情報処理推進機構(IPA)は9月26日、脆弱性を悪用した攻撃の傾向を踏まえて、リスク分析や効果的な対策の考え方をまとめた「脆弱性を悪用する攻撃への効果的な対策についてのレポート」をWebサイトで公開した。

2013年は、CMSなどの脆弱性を悪用したWebサイト改ざんや、クライアントソフトの脆弱性を悪用したウイルス感染などの攻撃によって発生した情報漏えいなどの被害が社会問題化している。

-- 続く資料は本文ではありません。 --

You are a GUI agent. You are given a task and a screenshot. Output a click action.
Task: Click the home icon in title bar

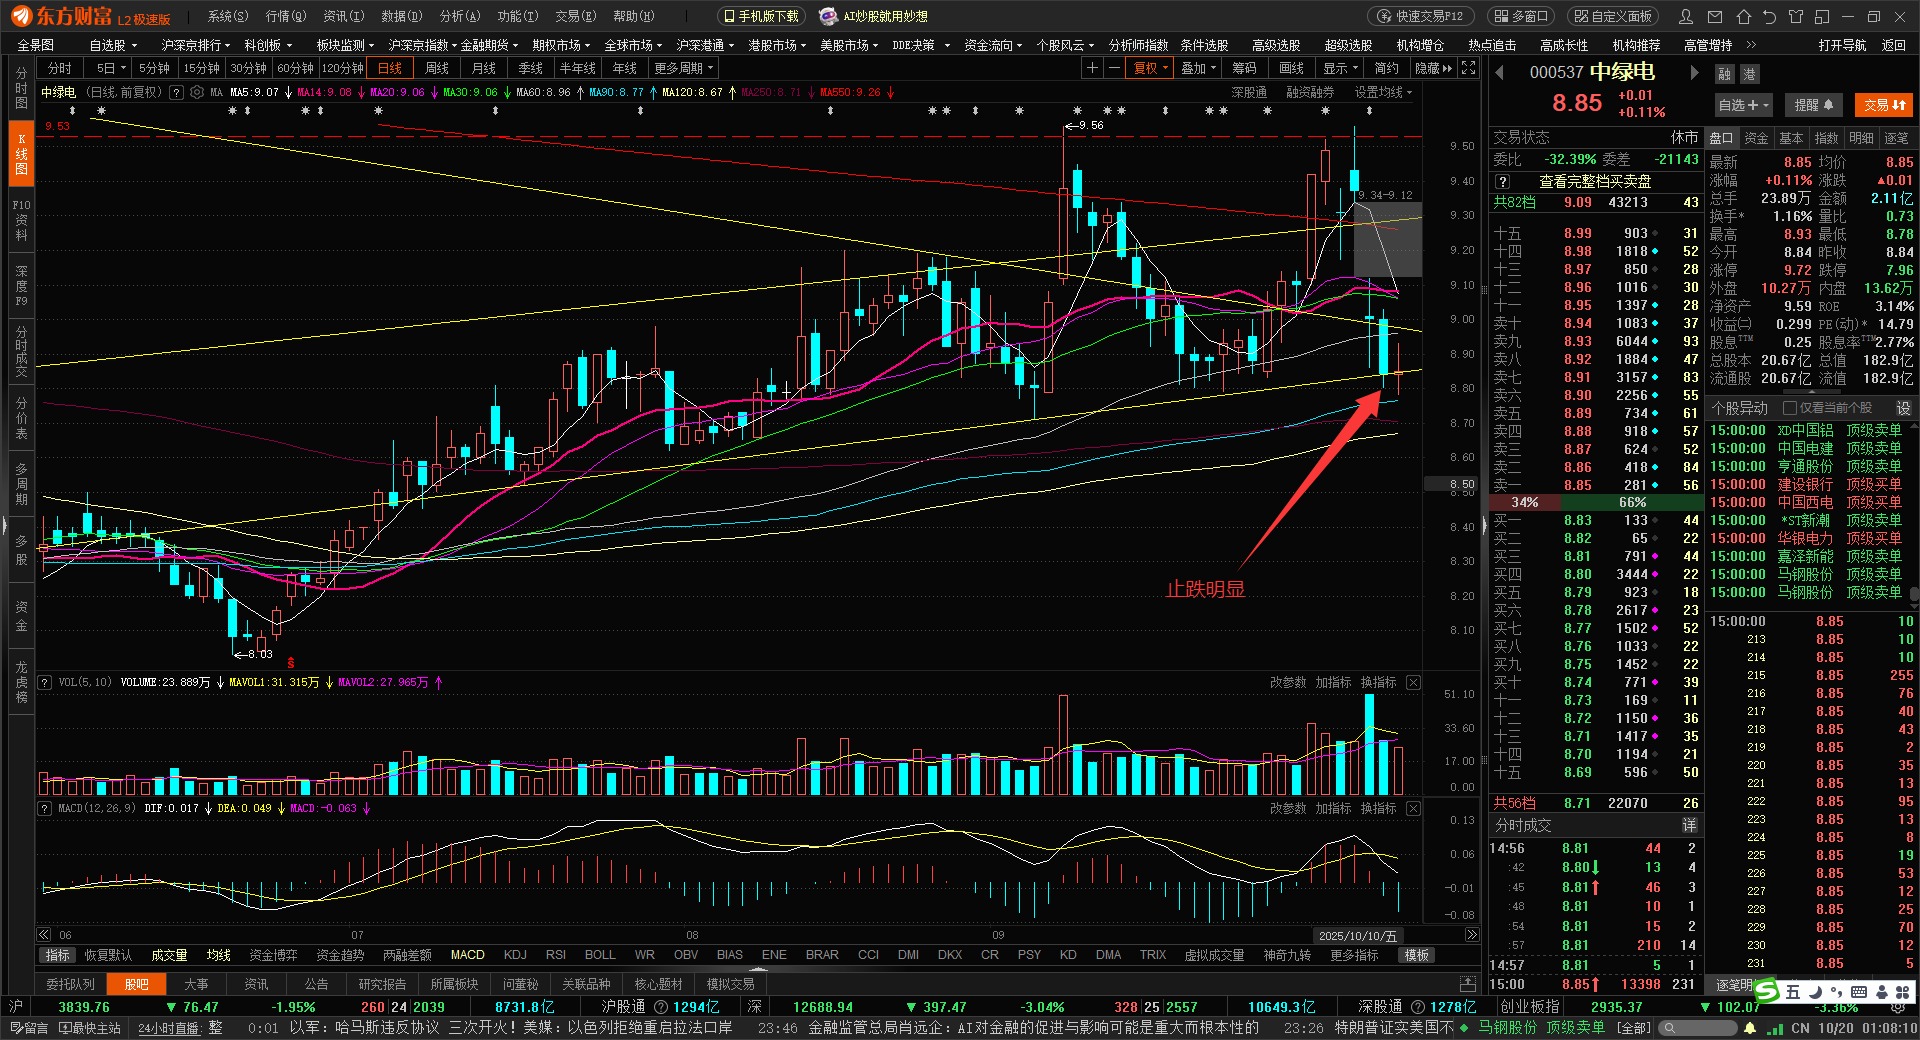click(x=1743, y=17)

脆弱性は、攻撃を受けない限り運用に問題ないとはいえ、情報システムが抱えるセキュリティ上のリスクとなっている。システム運用者やPCユーザーは、脆弱性を放置することの危険性を十分に認識し、迅速に適切な対策を講じることが重要であるとIPAは警告している。

ソフトウェアが内包している脆弱性には、攻撃に悪用されている危険度の高いものだけでなく、「攻撃発生の可能性が低いもの」「技術的な深刻度が低いもの」といった様々なタイプが存在する。

そのため、脆弱性対策は全てのソフトウェアに対して闇雲に行うのではなく、組織への被害を回避するために攻撃による影響やリスクを十分に把握した上で、最適な対策を実施することが重要であるという。

同レポートでは、対策の要否を判断するための脆弱性の絞り込みや、リスクを把握するための3つの要素「脆弱性の技術的特性」「攻撃状況」「組織への影響」を整理した上で、CVSS(Common Vulnerability Scoring System)を用いて脆弱性の危険度を多角的に評価する方法を解説している。

このほか、米国における脆弱性対策の自動化に向けた取組みの一環として開発された技術仕様である「SCAP」やIPAでのSCAP活用事例についても紹介している。

レポート全文については、IPAのWebサイトからダウンロードできる。